If performance is a concern, compile your regex patterns once outside the function — the compilation cost is paid only once, not on every log event:
// Bad: regex compiled on every call
function maskEmail(str: string) {
return str.replace(/\b[A-Za-z0-9._%+-]+@[A-Za-z0-9.-]+\.[A-Z|a-z]{2,}\b/g, '***')
}
// Good: compiled once, reused on every call
// Note: String.prototype.replace() manages lastIndex internally — no manual reset needed
const EMAIL_PATTERN = /\b[A-Za-z0-9._%+-]+@[A-Za-z0-9.-]+\.[A-Z|a-z]{2,}\b/g
function maskEmail(str: string) {
return str.replace(EMAIL_PATTERN, '***')
}
Testing Your Masking Pipeline
A masking layer without tests is worse than no masking layer — it gives you false confidence.
import { describe, it, expect } from 'vitest'
import { maskPII, maskObject } from './masking'
describe('PII masking', () => {
it('masks email addresses in strings', () => {
const result = maskPII('User alice@example.com logged in') as string
expect(result).not.toContain('alice@example.com')
expect(result).toContain('@') // partial masking, not full redaction
})
it('redacts password fields', () => {
const result = maskObject({ password: 'hunter2', username: 'alice' })
expect(result.password).toBe('[REDACTED]')
expect(result.username).toBe('alice') // non-sensitive fields unchanged
})
it('handles nested objects', () => {
const result = maskObject({
user: { email: 'alice@example.com', preferences: { theme: 'dark' } }
})
expect((result.user as any).email).not.toBe('alice@example.com')
expect((result.user as any).preferences.theme).toBe('dark')
})
it('redacts bearer tokens', () => {
const result = maskPII('Authorization: Bearer eyJhbGciOiJIUzI1NiJ9.test.sig') as string
expect(result).toContain('[REDACTED]')
expect(result).not.toContain('eyJhbGciOiJIUzI1NiJ9')
})
it('does not modify non-PII strings', () => {
const input = 'Server started on port 3000'
expect(maskPII(input)).toBe(input)
})
it('handles null and undefined gracefully', () => {
expect(() => maskPII(null)).not.toThrow()
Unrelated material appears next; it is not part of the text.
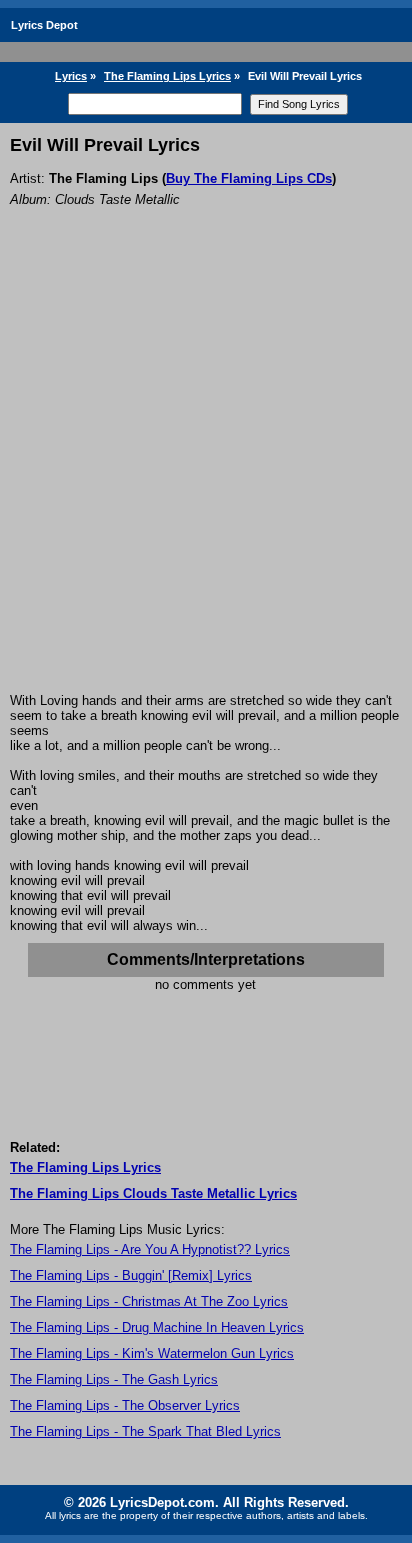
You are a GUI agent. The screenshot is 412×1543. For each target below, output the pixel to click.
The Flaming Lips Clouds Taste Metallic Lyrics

expect(() => maskPII(undefined)).not.toThrow()
})
})
The Masking Preview Problem
One practical challenge: developers need to test whether their masking rules are working without shipping to production. Build a simple preview endpoint (dev/staging only) that runs the masking pipeline and returns the diff:
if (process.env.NODE_ENV !== 'production') {
app.post('/debug/mask-preview', async (request, reply) => {
const input = request.body
const masked = maskPII(input)
return reply.send({
original: input,
masked,
changed: JSON.stringify(input) !== JSON.stringify(masked),
})
})
}
Call it with a sample log payload and immediately see what gets masked. Faster than print-debugging your way through regex patterns.
Summary
PII masking in logs is not a nice-to-have. It's a compliance requirement, and more importantly, it's the right thing to do with your users' data.
The pattern is straightforward:
- Mask at ingestion, not at display
- Combine field-name detection (fast, reliable for structured data) with pattern matching (catches PII in strings)
- Choose the right strategy per field type: mask for emails, redact for passwords/tokens, hash for correlation keys
- Handle edge cases: URL encoding, Base64, stack traces
- Test it like production code, because it is production code
The implementation above is about 150 lines of TypeScript. There's no reason every Node.js application logging to CloudWatch, Datadog, or anywhere else shouldn't have something equivalent running before the first log event leaves the process.